## Directions
Which lines below fall between the one containing "The image size is (290, 329)." and the one containing "The height and width of the screenshot is (931, 745)."? Repeat them exactly, counting both of those lines, and add nothing else.

*** Records supplied ***

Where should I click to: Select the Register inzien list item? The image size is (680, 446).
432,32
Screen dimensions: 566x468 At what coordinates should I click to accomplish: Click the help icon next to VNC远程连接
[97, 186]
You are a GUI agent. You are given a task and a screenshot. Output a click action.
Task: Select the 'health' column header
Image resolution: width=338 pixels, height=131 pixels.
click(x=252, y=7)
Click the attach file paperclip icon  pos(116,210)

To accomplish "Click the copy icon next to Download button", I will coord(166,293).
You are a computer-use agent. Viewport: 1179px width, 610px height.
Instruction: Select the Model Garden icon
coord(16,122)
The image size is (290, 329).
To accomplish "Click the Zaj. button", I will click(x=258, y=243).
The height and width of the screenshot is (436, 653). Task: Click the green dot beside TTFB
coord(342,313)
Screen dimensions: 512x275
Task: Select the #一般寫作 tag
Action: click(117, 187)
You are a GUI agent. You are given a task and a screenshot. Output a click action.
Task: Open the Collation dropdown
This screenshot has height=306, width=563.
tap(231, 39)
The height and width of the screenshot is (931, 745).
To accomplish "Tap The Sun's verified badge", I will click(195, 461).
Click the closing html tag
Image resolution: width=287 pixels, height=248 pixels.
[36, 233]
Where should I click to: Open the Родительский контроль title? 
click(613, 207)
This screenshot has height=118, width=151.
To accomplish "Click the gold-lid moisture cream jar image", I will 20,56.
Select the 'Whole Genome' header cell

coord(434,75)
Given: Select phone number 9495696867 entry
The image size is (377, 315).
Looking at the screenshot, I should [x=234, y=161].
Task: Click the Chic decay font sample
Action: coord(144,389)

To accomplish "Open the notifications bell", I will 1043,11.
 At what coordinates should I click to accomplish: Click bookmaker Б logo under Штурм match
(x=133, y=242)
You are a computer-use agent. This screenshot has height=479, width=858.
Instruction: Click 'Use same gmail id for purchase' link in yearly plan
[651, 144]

***

## Result
The image size is (290, 329).
To accomplish "Click the Zaj. button", I will click(x=258, y=243).
The height and width of the screenshot is (436, 653). Task: Click the green dot beside TTFB
coord(342,313)
Screen dimensions: 512x275
Task: Select the #一般寫作 tag
Action: click(117, 187)
You are a GUI agent. You are given a task and a screenshot. Output a click action.
Task: Open the Collation dropdown
This screenshot has height=306, width=563.
tap(231, 39)
The height and width of the screenshot is (931, 745).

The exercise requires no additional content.